= PROBLEMS TO WORK ON =
(A) Reproduce the passage of the news report on the Nashville theater attack, everything from "It was a lightly-attended" down to "an small ax.".
(B) Resume the news report on the Nashville theater attack, picking up after its final sentence.

= TEXT PROVIDED =
"""
Last updated 1:36 p.m., August 6
What looked to be an attempt at a movie theater shooting was thwarted by Nashville police Wednesday afternoon. Law enforcement officials say a man wearing a surgical mask, carried two backpacks and wielded a gun and an ax.
The assailant — identified as Vincente David Montano — was killed before anyone was seriously hurt.
It was a lightly-attended 1:15 p.m. showing of the thriller “Mad Max: Fury Road” at the Carmike Hickory 8 cinema in Antioch, when a 29-year-old man bought a ticket, purchased a mango drink at a nearby store and walked inside.
Only seven other people were in the screening room. He appeared to choose three at random. The man doused two women, ages 53 and 17, with a chemical spray. He struck another man, 58, with an small ax.
People rushed from the theater to find police responding to a nearby wreck. Officers arrived on the scene within minutes, beginning their search for the attacker holed up in the building.
"""
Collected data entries
"""
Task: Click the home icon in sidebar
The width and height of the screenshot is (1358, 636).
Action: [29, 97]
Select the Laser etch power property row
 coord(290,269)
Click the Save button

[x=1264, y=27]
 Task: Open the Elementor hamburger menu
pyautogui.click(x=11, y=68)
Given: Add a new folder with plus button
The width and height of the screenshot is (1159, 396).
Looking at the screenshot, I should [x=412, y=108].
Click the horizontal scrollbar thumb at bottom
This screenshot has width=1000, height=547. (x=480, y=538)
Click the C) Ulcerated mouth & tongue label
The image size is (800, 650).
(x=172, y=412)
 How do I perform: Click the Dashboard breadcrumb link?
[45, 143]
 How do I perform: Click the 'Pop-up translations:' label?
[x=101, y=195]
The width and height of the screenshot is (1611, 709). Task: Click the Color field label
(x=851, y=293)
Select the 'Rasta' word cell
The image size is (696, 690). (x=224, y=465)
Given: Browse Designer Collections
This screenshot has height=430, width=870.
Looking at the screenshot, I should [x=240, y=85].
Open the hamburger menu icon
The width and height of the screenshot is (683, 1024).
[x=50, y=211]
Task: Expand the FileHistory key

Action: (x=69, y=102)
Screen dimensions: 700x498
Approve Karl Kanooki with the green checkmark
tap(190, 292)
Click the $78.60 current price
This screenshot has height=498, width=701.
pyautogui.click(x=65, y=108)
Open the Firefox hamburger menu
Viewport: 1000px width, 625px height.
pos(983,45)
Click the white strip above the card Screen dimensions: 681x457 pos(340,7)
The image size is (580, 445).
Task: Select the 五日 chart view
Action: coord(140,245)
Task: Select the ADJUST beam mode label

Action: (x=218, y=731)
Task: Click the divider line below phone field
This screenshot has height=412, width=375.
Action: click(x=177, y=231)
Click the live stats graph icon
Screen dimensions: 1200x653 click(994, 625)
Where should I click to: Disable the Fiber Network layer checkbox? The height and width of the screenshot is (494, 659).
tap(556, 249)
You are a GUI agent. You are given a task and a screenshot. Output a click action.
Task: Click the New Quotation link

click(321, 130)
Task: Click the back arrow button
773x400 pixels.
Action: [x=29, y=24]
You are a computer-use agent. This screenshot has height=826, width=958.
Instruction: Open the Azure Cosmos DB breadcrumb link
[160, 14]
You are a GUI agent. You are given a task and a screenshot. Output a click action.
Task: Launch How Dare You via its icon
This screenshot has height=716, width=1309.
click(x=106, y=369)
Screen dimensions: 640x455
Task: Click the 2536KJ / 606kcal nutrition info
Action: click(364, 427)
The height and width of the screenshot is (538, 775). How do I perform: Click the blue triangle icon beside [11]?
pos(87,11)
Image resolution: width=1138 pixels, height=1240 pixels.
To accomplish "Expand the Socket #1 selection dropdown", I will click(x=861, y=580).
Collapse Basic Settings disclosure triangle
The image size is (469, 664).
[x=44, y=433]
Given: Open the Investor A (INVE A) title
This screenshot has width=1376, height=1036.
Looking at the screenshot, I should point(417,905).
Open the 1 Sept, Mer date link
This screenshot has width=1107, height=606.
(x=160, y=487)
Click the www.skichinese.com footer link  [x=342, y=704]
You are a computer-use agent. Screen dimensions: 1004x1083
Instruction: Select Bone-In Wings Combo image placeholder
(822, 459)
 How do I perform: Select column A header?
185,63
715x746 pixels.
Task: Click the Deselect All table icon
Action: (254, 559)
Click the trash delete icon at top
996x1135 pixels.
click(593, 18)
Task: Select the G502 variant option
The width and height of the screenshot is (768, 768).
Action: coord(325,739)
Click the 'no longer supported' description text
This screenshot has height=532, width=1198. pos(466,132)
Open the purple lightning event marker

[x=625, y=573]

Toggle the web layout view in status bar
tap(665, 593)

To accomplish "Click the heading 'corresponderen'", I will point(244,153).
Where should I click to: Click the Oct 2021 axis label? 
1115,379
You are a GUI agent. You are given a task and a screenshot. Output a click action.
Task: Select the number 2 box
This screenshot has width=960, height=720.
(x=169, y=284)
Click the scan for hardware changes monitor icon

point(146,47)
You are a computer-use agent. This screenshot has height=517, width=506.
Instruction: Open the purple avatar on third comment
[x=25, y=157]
"""
= ANSWER LIST =
(A)
It was a lightly-attended 1:15 p.m. showing of the thriller “Mad Max: Fury Road” at the Carmike Hickory 8 cinema in Antioch, when a 29-year-old man bought a ticket, purchased a mango drink at a nearby store and walked inside.
Only seven other people were in the screening room. He appeared to choose three at random. The man doused two women, ages 53 and 17, with a chemical spray. He struck another man, 58, with an small ax.

(B)
Working down from a projection room, one officer, Jonathan Frith, found the man, ready to shoot.
The man pulled the trigger. The officer heard the pop and returned fire, then retreated from the theater to wait for backup.
“The actions of that first officer who went into the theater to engage this individual may well have saved multiple individuals inside that theater as officers worked to evacuate everyone in here,” Metro Police spokesman Don Aaron said.
Police say as SWAT officers entered the theater, the man filled the room with a cloud of pepper spray.
He fired again — police later found that Montano carried an Airsoft pellet gun — and four SWAT officers shot back. The confrontation ended in a 10-second barrage of bullets that killed Montano as he tried to flee out of an exit door. The time was 1:54, just 41 minutes after the first 911 call came in. Five officers stationed outside fired on Montano.
“We have one of the best police forces in the nation,” Nashville Mayor Karl Dean said in a statement, ”and it showed this afternoon in the way our officers lived up to their very thorough training.”
No one was transported to the hospital. The three victims in the attack were treated on the scene. The man, who would identify himself only as Steven, suffered just a superficial wound from the ax.
He spoke briefly to reporters but refused to answer any questions.
“I would ask anyone to pray for his [the attacker’s] family, because he obviously has some mental problems or something else,” he said. “We did nothing to bring this upon ourselves.”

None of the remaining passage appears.